Торак стал прощаться, собираясь пойти в свой номер.
— Возьмите с собой шляпу и солнечные очки, уважаемая, — крикнул он уже из прихожей. — Я не хочу, чтобы вас постоянно останавливали немецкие туристы. — До скорого!..
Я погрузилась в послеобеденную дремоту, довольно легкую и приятную, а когда проснулась, солнце высоко стояло в небе. С маленького балкончика, огражденного кованой решеткой, выкрашенной в белый цвет, можно было видеть узкие переулочки между высоких, живописных, старых домов, романтические садики на крышах, с растениями в горшочках, балконы напротив, с развешанным для просушки бельем, а под ними — пробегающую водную магистраль, с темной, бурлящей водой, где поток нес всякую гниль и водоросли. Время от времени моих ушей достигали далекие детские возгласы, тихая музыка и шум голосов. Все это слагалось в сладкую, меланхоличную тысячелетнюю мелодию красоты, грации, изящества и упадка.
Любовь и смерть были здесь парой, красота и грусть — крестниками Эроса и смерти.
И глубокий покой снизошел на мое измученное сердце, дав возможность дышать полной грудью. Я вдыхала легкий весенний воздух, вместе с ним — время от времени — запах плесневеющих домов, гнилого дерева, водорослей, иногда мочи и отбросов, потом снова табака, вина и жареного мяса.
В два часа пополудни мы предприняли долгую прогулку по Венеции. Мы прошлись по площади, которая в тот момент была полна людьми всех национальностей. Солнце светило по-весеннему ярко, собор Святого Марка с его светящейся золотой мозаикой высился в ясном, голубом небе.
— Вы обязательно должны посмотреть базилику изнутри! — сказал Торак. — Пойдите сюда, любовь моя, я покажу ее вам!
Мы вступили в огромный, сумрачный неф через древнюю входную дверь и остановились на мозаичном полу, выложенном вручную из миллионов маленьких камешков, воспроизводивших все цветовое многообразие природы. Перед нами навечно застыли бесценные фигуры святых, каменные балконы с ажурными перилами, мощные колонны и стеновые панели из старого мрамора, скамьи для коленопреклонений и просто скамейки из темного, точеного дерева, громадные кованые светильники — и надо всем этим парил огромный купол с золотой мозаикой и изображениями святых. Как огромное, темное материнское чрево объяла нас базилика и лишила дара речи от изумленного восхищения.
При выходе из церкви нас ослепил свет на площади, белой от яркого солнца.
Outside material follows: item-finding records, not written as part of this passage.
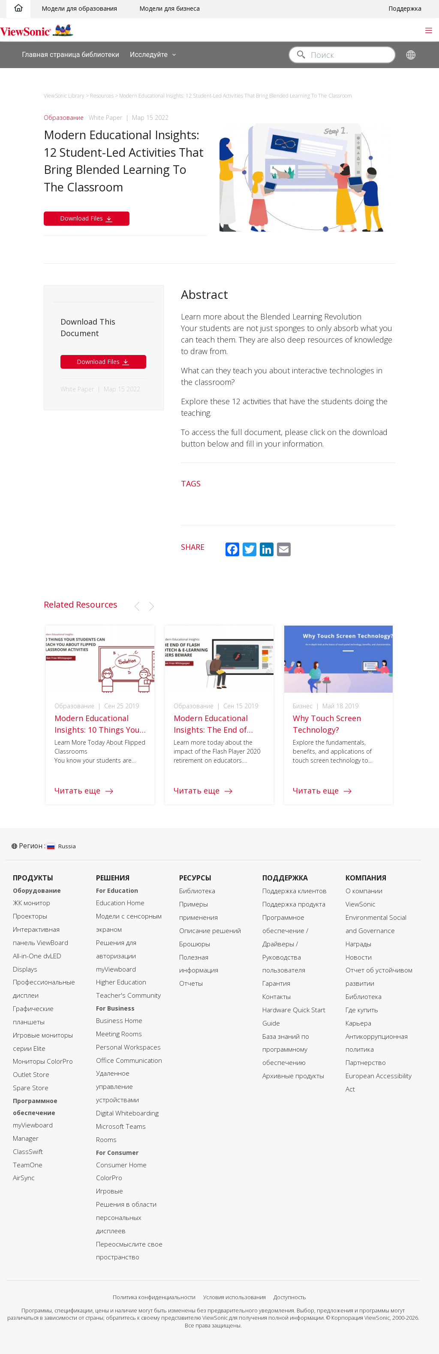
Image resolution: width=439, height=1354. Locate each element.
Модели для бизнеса (169, 8)
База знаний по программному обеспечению (285, 1050)
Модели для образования (79, 8)
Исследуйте (154, 55)
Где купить (362, 1009)
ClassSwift (28, 1151)
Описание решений (210, 930)
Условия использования (234, 1297)
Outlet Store (31, 1074)
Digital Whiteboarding (127, 1113)
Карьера (358, 1023)
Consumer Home (121, 1164)
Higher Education (121, 982)
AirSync (24, 1177)
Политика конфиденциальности (154, 1297)
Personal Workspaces (128, 1047)
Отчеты (191, 983)
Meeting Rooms (119, 1033)
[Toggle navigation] (428, 29)
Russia (61, 846)
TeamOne (27, 1164)
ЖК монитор (31, 902)
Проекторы (30, 916)
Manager (26, 1138)
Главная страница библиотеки (70, 54)
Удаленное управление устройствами (117, 1086)
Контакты (276, 996)
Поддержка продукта (293, 904)
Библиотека (197, 890)
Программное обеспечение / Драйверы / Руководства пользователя (285, 944)
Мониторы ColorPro (43, 1061)
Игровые (109, 1191)
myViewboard (33, 1125)
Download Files (86, 218)
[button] (136, 606)
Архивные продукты (293, 1075)
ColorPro (109, 1177)
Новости (359, 957)
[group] (100, 722)
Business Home (119, 1020)
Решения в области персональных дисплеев (126, 1217)
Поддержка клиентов (294, 890)
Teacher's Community (128, 995)
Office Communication (129, 1060)
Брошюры (194, 943)
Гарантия (276, 983)
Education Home (120, 902)
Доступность (290, 1297)
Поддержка (404, 8)
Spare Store (30, 1087)
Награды (358, 943)
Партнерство (366, 1062)
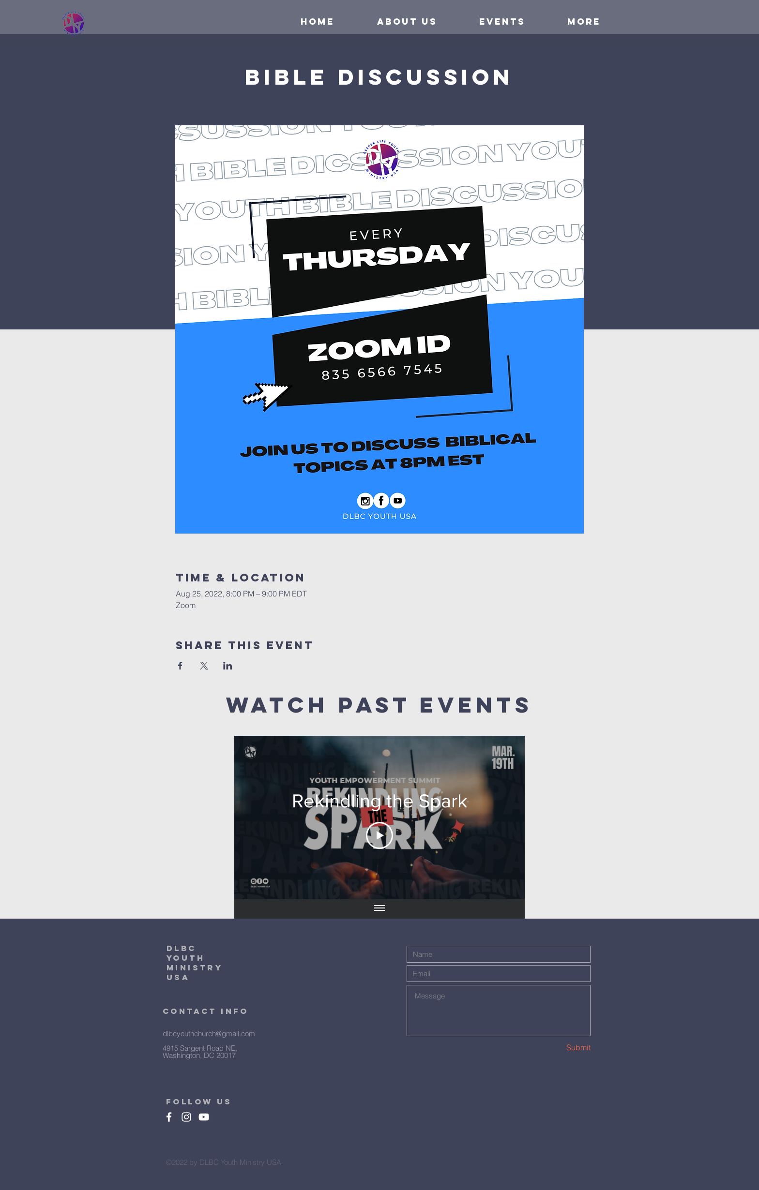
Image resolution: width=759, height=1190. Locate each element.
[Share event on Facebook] (180, 665)
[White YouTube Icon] (203, 1117)
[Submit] (556, 1047)
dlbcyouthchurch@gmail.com (209, 1033)
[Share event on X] (204, 665)
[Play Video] (379, 835)
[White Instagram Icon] (186, 1117)
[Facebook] (169, 1117)
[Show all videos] (379, 909)
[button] (570, 22)
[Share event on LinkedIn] (227, 665)
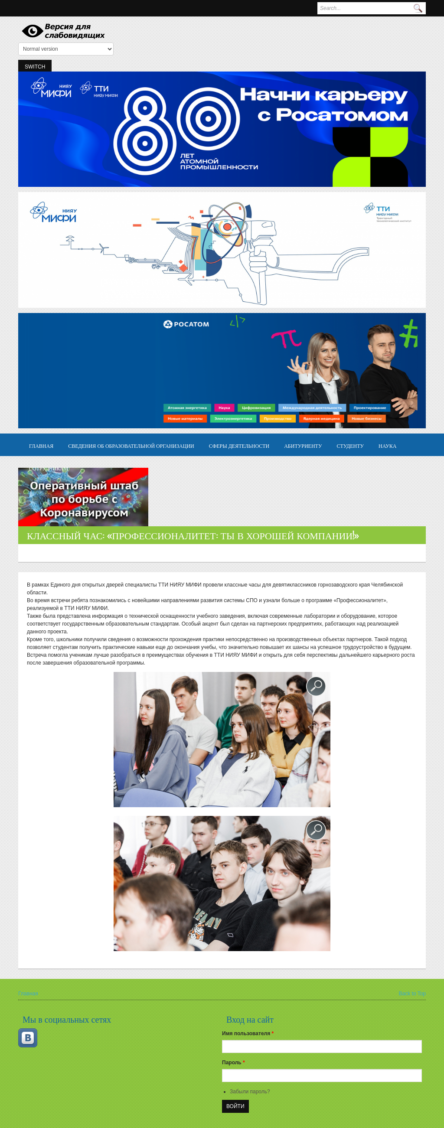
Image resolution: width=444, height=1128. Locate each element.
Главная (41, 445)
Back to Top (412, 994)
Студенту (350, 445)
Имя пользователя (248, 1033)
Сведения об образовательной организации (131, 445)
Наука (387, 445)
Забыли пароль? (250, 1092)
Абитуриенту (303, 445)
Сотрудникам (49, 468)
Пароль (233, 1063)
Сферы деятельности (239, 445)
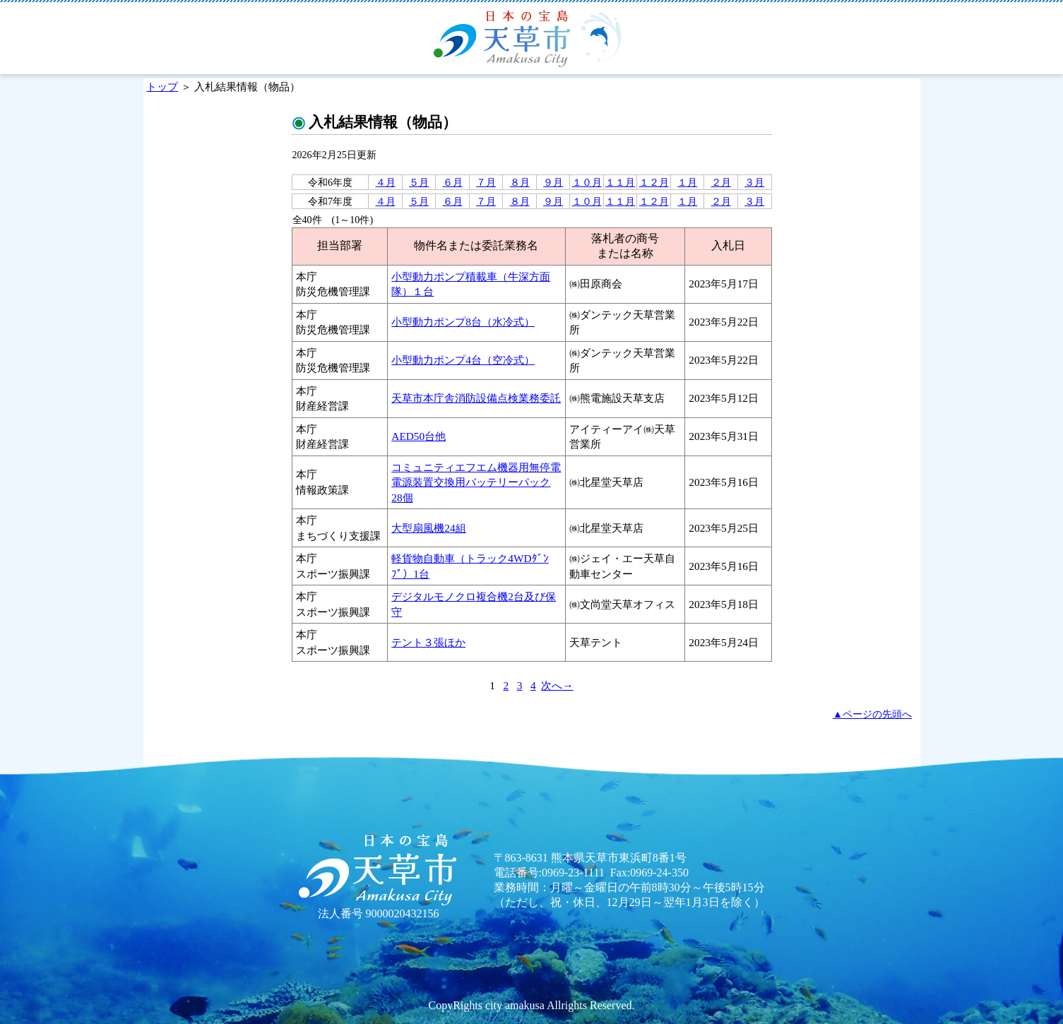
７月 (486, 182)
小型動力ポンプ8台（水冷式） (463, 322)
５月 (419, 182)
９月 (553, 182)
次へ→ (557, 685)
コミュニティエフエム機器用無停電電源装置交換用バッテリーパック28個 (476, 482)
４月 (386, 182)
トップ (162, 87)
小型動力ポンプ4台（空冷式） (463, 360)
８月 (520, 182)
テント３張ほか (428, 642)
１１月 (620, 182)
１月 (687, 182)
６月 (453, 182)
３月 (754, 182)
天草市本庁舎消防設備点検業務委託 (476, 398)
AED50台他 (418, 436)
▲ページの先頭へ (872, 714)
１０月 (587, 182)
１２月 (654, 182)
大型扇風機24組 (428, 528)
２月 (721, 182)
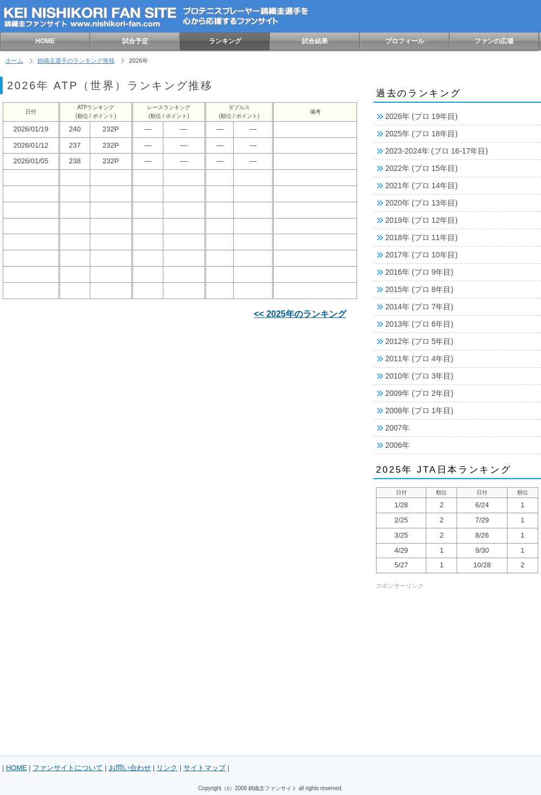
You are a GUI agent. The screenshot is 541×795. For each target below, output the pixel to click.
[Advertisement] (101, 576)
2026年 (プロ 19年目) (421, 116)
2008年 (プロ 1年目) (419, 410)
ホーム (14, 60)
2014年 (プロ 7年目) (419, 306)
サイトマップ (204, 768)
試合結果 (315, 41)
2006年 (397, 445)
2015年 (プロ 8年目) (419, 289)
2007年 (397, 427)
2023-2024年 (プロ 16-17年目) (436, 151)
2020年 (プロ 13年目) (421, 202)
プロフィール (404, 41)
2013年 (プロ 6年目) (419, 324)
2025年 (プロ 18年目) (421, 133)
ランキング (225, 41)
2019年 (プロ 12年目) (421, 220)
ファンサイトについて (67, 768)
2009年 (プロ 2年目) (419, 393)
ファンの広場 (493, 41)
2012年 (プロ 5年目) (419, 341)
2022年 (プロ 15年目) (421, 168)
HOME (45, 41)
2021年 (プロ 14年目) (421, 185)
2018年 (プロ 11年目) (421, 237)
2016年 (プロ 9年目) (419, 272)
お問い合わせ (130, 768)
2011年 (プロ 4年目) (419, 358)
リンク (166, 768)
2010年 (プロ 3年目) (419, 376)
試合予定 (135, 41)
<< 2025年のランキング (300, 314)
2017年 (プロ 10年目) (421, 254)
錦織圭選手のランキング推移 (76, 60)
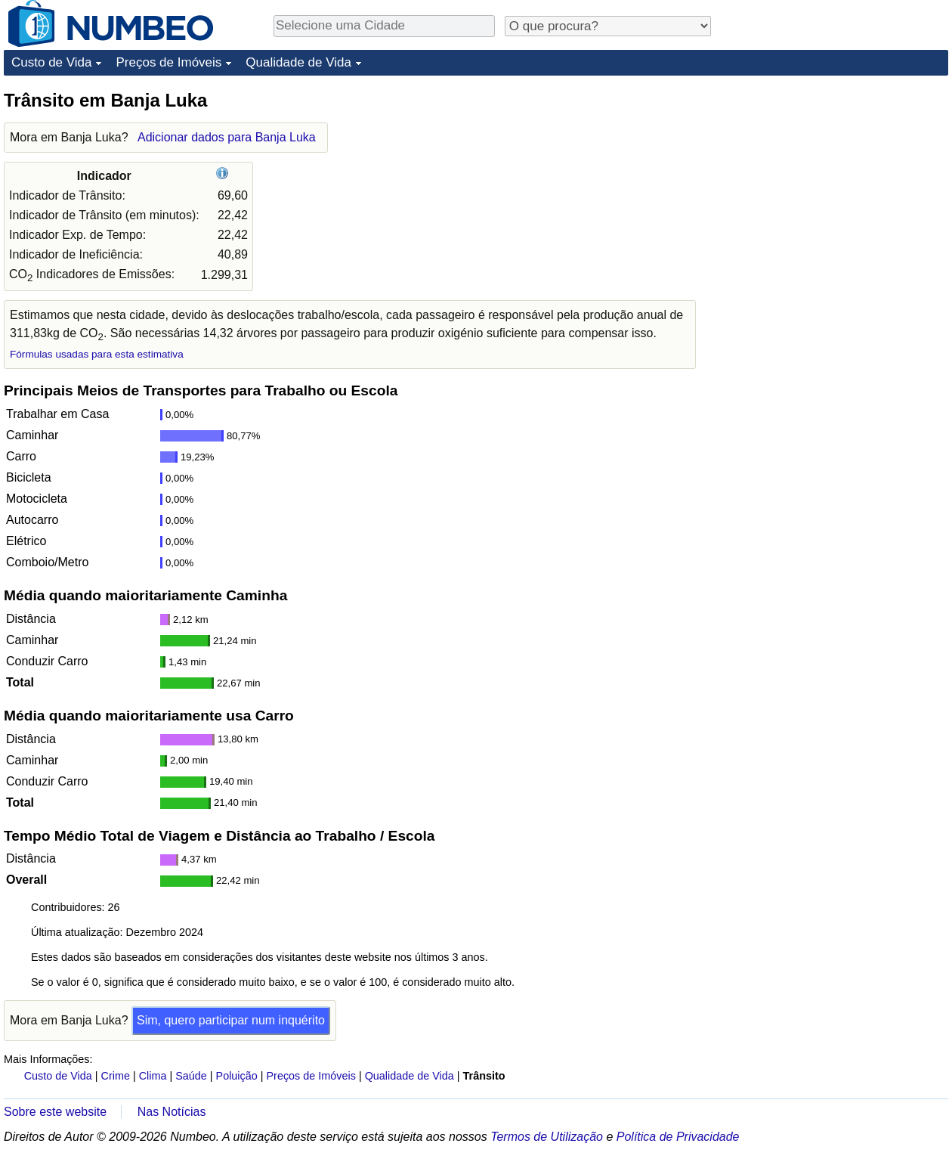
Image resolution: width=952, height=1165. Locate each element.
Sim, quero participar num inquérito (231, 1020)
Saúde (191, 1076)
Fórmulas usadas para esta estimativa (97, 354)
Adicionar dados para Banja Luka (227, 137)
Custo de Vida (51, 62)
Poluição (237, 1076)
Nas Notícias (172, 1111)
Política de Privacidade (678, 1136)
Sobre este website (55, 1111)
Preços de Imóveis (168, 62)
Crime (115, 1076)
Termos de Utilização (546, 1136)
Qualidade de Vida (298, 62)
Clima (153, 1076)
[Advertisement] (835, 182)
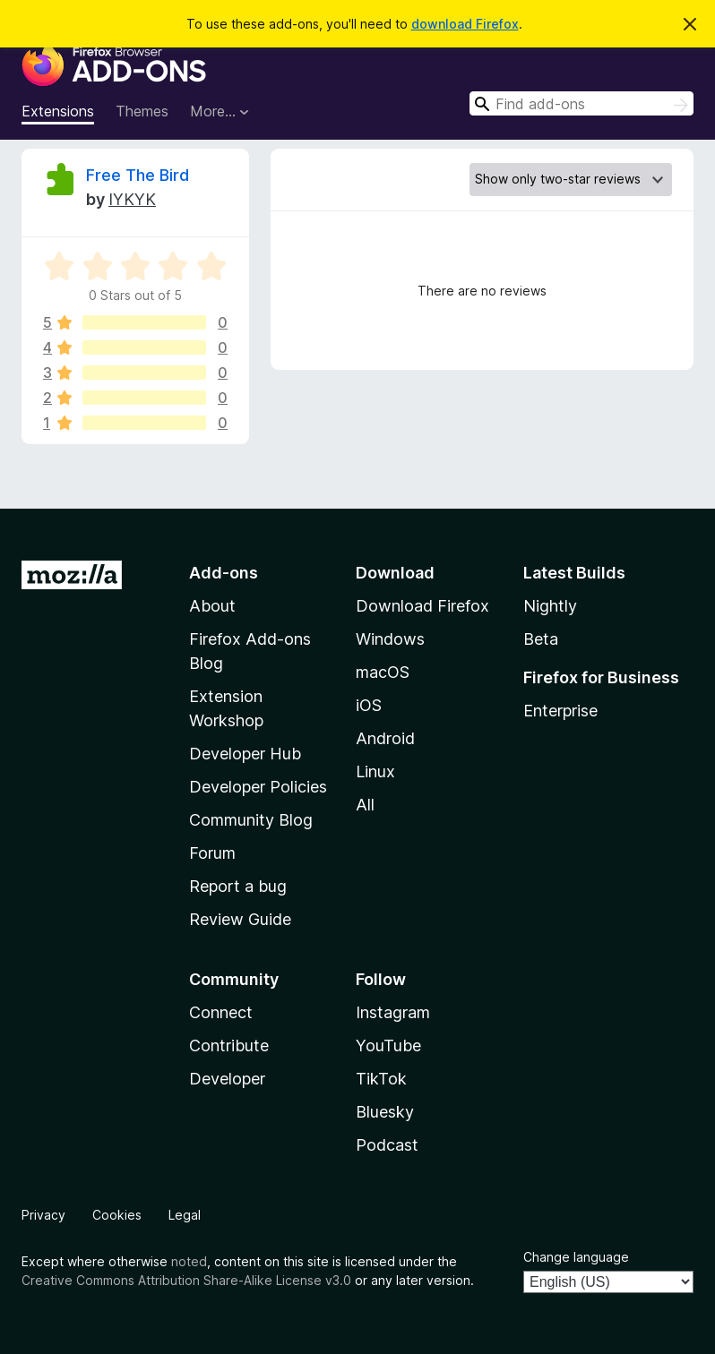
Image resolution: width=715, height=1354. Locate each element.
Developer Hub (245, 753)
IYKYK (132, 199)
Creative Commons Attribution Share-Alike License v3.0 (186, 1280)
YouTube (388, 1045)
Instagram (393, 1012)
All (365, 804)
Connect (221, 1012)
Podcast (387, 1144)
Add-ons (223, 572)
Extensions (58, 111)
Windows (390, 639)
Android (385, 738)
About (212, 605)
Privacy (43, 1214)
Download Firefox (422, 605)
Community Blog (251, 819)
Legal (184, 1214)
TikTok (381, 1078)
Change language (576, 1256)
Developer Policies (258, 786)
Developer (227, 1078)
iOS (369, 705)
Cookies (117, 1214)
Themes (142, 111)
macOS (382, 672)
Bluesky (385, 1111)
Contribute (229, 1045)
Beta (540, 639)
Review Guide (240, 919)
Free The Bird (137, 175)
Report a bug (238, 886)
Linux (375, 771)
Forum (212, 853)
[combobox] (581, 103)
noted (189, 1261)
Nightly (550, 605)
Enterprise (560, 710)
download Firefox (465, 23)
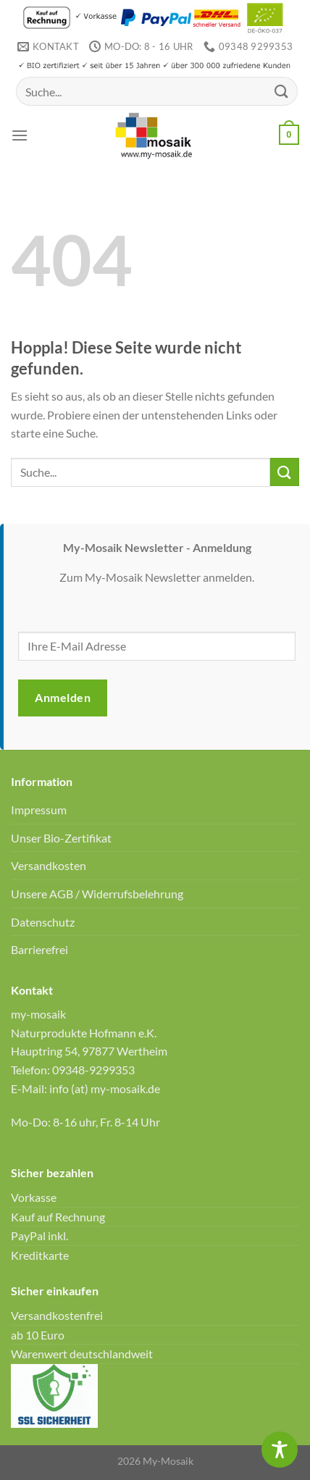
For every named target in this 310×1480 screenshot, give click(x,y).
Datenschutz (43, 922)
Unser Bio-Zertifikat (61, 838)
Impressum (39, 809)
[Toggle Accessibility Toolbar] (279, 1449)
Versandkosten (48, 865)
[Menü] (19, 135)
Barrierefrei (39, 949)
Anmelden (63, 697)
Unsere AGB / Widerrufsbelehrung (97, 893)
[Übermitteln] (281, 92)
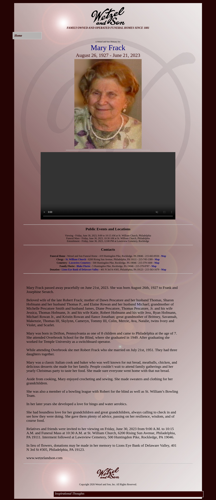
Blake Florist (83, 266)
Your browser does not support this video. (108, 185)
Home (18, 35)
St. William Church (76, 259)
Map (163, 256)
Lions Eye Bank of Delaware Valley (80, 269)
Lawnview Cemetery (80, 262)
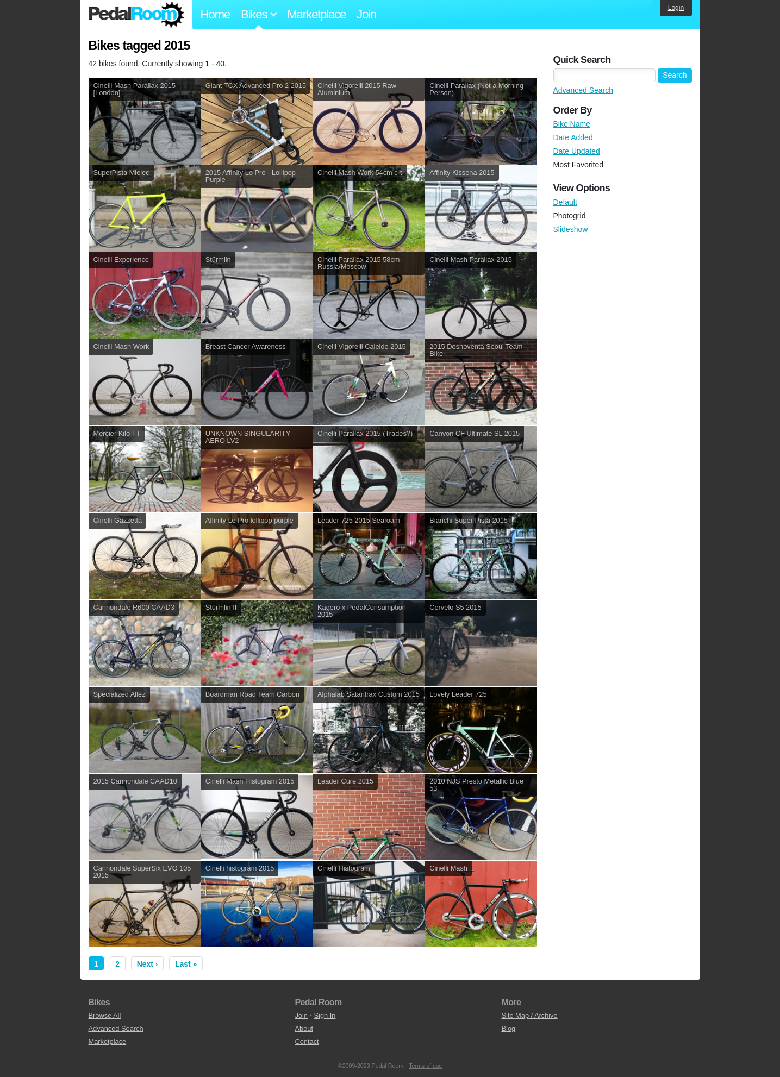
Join (366, 14)
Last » (186, 964)
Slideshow (570, 229)
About (304, 1028)
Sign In (325, 1015)
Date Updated (576, 151)
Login (676, 7)
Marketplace (316, 14)
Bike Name (571, 124)
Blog (509, 1028)
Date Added (573, 137)
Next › (147, 964)
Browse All (105, 1015)
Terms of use (425, 1065)
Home (215, 14)
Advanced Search (583, 90)
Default (565, 202)
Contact (307, 1041)
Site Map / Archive (530, 1015)
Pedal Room (136, 15)
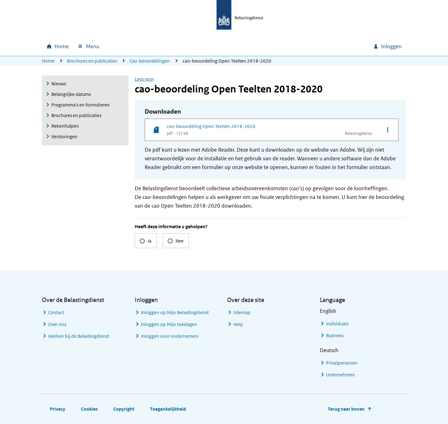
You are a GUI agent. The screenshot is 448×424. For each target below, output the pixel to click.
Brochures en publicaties (92, 61)
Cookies (89, 409)
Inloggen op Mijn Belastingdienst (175, 312)
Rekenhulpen (65, 126)
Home (48, 61)
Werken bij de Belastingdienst (78, 336)
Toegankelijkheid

Мы невольно подняли руки к глазам, защищаясь, и стояли так некоторое время, привыкая к его слепящей силе. Так, должно быть, происходит при рождении, — подумала я тогда, — только во много раз сильнее.
Почти три часа мы бродили по городу, заходя в музеи и на выставки, разглядывая картины впечатляющей силы и красоты, примеряя шляпы в салонах и разнообразные карнавальные маски в бесчисленных магазинчиках. Я в своей жизни никогда еще не видела таких произведений искусства: лица ангелов, гримасы чертей, волшебники, принцессы, демоны и кобольды из царства духов — все были сделаны в виде масок. Под конец мы остановились перед магазином, торгующим историческими костюмами. В витрине красовались парчовый, расшитый жемчугом наряд времен королевы Елизаветы английской, рядом — костюм мушкетера из красно-черного бархата и изумрудно-зеленое бальное платье из чесучи. Я не могла оторвать зачарованного взгляда, театральная кровь бурлила, с возгласами восхищения я переходила от одного наряда к другому, не заметив, что Торак скрылся в глубине магазина. Я уже собиралась идти искать его, когда он снова выскользнул из дверей.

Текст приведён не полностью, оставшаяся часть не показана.